- [提示された文章]
私たちの実践!予防歯科ストーリー vol.4 ~20年以上の予防歯科の歴史がある「あらや歯科医院」~
『子どもの頃に優しい歯科衛生士さんと出会ったことがきっかけです』(三上久美さん)
――歯科衛生士歴と、歯科衛生士になったきっかけを教えていただけますか?
卒業以来ずっとブランクなく現役です。予防処置をメインに行っています。
歯科衛生士になるきっかけは、子どもの頃の体験でした。子どもの頃に虫歯が多くて、親とよく歯医者に行きました。だけど、もう怖くて怖くて・・・。診察台に座っていられなくて、逃げ出しちゃうぐらい怖かったんです。
でも、その時に優しい歯科衛生士さんに出会うことができました。
最初はピンクの白衣を着たお姉さんが歯磨きをしっかり教えてくれるというイメージだったのですが、次第にこの職業は何だろう、何の仕事をしている人なんだろうと興味を持つようになりました。
優しい歯科衛生士さんになれたら良いなと思ったのが歯科衛生士になったきっかけです。
――最初から予防歯科に携わっていたのですか?
スウェーデンの予防の話を聞いてから「虫歯がない状態になるにはどうすればいいんだろう?」と勉強し始めたのがきっかけです。
虫歯になってから治療するのではなくて その前に予防するということが大切だということを知ってさらに興味を持ちました。
また、患者さんの歯肉を見ることの大切さを実感しています。歯肉を見ることで患者さんの全身疾患の発見につながることもあるんです。
患者さんに動機付けができた時は本当に嬉しかったです!
医院内勉強会の様子
――やはり予防歯科に取り組み始めた当初はいろいろ大変でしたか?
なかなか結果が出なくて悩みました。患者さんに説明しても「わかっています」という感じでシャッターをバシッと下ろされたりしていました。
「どうしたらいいんだろう?」「モチベーションを上げることはできないのかな?」と悩んでいた時期もありました。
患者さんのお口の中がきれいになってツルツルになる体験をすると、次第に患者さんが変わってくることに気づきました。
「こんなにきれいになるんだ!」という体験をしてもらうことで動機付けができた時はすごく嬉しかったです。そういう状態になるとリコールにもきちんと来てくださるようになります。
――なかなかお話をしてくれない患者さんもいらっしゃると思うのですが、どのようにコミュニケーションを取っていますか?

データセットの項目
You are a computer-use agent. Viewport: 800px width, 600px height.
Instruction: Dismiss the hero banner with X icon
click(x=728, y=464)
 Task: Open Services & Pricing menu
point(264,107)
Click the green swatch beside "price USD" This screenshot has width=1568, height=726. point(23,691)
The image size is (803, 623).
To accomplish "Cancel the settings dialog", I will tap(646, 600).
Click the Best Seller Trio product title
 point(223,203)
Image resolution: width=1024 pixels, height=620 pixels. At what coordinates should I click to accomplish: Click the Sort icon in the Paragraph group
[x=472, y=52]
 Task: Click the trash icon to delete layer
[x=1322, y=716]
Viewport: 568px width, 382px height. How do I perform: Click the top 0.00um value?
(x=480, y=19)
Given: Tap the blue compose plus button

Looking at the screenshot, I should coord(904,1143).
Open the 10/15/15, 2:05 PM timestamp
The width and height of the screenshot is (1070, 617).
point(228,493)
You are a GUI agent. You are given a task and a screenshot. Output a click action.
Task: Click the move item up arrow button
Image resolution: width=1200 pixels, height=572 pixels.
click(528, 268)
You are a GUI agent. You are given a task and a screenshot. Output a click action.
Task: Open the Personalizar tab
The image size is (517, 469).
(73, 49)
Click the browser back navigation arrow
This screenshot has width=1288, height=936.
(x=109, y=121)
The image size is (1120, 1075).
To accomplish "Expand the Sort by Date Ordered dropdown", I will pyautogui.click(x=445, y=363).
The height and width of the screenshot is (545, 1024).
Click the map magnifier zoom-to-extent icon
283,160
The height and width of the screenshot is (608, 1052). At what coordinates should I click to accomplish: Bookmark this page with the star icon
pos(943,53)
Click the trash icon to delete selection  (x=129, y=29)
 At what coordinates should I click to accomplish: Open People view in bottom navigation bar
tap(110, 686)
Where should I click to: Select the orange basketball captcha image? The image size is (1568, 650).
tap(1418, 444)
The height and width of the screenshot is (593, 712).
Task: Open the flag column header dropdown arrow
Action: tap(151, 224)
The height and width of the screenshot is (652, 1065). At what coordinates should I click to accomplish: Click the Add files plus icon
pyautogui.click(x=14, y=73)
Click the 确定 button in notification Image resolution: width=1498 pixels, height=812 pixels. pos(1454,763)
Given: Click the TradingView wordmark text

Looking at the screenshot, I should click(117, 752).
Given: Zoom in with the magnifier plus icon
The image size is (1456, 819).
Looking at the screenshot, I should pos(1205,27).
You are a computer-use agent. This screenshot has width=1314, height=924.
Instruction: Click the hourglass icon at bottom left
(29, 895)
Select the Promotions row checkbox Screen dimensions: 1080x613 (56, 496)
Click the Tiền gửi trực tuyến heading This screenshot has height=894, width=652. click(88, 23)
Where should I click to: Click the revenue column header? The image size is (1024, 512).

- [求められる作業 1] 予防歯科のインタビュー記事で、三上さんが「虫歯がない状態になるにはどうすればいいんだろう?」と勉強し始めたのは、何の話を聞いてからですか?
- [求められる作業 2] 予防歯科のインタビュー記事のうち、「歯科衛生士になるきっかけは」で始まる段落を、要点を残して短く書き直してもらえますか?
- [求められる作業 3] 予防歯科のインタビュー記事を、最後の文の後から書き継いでください。

- [期待される出力 1] スウェーデンの予防の話を聞いてからです。

- [期待される出力 2] 歯科衛生士を目指したきっかけは子どもの頃の体験だった。虫歯が多く親とよく歯医者に通ったが、診察台から逃げ出すほど怖かった。

- [期待される出力 3]
相手の気持ちを聞くことを第一にしています。
患者さんのお気持ちに寄り添うことを心がけて、何度目かでお話をしてくださる方もいらっしゃいます。全身疾患のことを問診で記入していただいていますが、なかなか環境やすべての深いところまでは最初は聞けないこともあります。
それでも、時間の経過とともに心を開いてくれてお話をしてくれることがあるんです。
――一度に聞きすぎないこともポイントですか?
薬とかアレルギーなどのことはしっかり聞きますが、最低限必要なこと以外の情報はまた次にしようかなと思うこともありますね。
また、当院では初診時には歯科衛生士だけでなく、受付もきちんと対応しチームとして参加しています。院内ミーティングにも参加して、受付での情報を共有することでチームとして大切な役割を担っています。
今後やっていきたいのは「食育」です
――今後は何にチャレンジしていきたいですか?
食育インストラクターなどの栄養分野にチャレンジしてみたいです。
高齢化に向けて摂食嚥下の理解の必要性を感じ、「口から食べることが健康につながる」と思っています。日々勉強していかないといけないと感じています。
「笑顔」を大切にするあらや歯科医院(あらや歯科医院 院長 荒谷和弘 先生)
――院長先生が「笑顔」を大切にすることを理念ににしている理由は何でしょうか?
第一に念頭に置くのは、歯医者は「ペインクリニック」であるべきだということです。痛みが取れないと患者さんも信用してくれません。痛みを取ることで、次回いらしたときに笑顔で来てくださるようになります。
次に、患者さんの笑顔を見るだけでなく、従業員にも笑顔でいて欲しいということがあります。
働く時に「めんどくさいな」と思いながら勤めてもらうのは悲しいことです。いろいろなことを通じてお互い切磋琢磨することにより笑顔が見られるような医院にしていきたい。
患者さんと従業員の両方の笑顔を感じ取っていきたいと思ったのがきっかけです。
――笑顔を作るために心がけていらっしゃることはありますか?
やはり働きやすい環境を作ることです。
一生懸命働いてくれているので、それに見合う給料などの成果を出してあげられないと不満が残ります。私は、頑張っている歯科衛生士さんをきちんと評価してあげたいと思っています。他にも、みんなの意見を私が聞いて吸収してワンクッションになってあげたいと考えています。
予防歯科に取り組むきっかけは勉強会で気づいた「チーム医療の必要性」
――先生が予防歯科に取り組むきっかけは何だったのでしょうか?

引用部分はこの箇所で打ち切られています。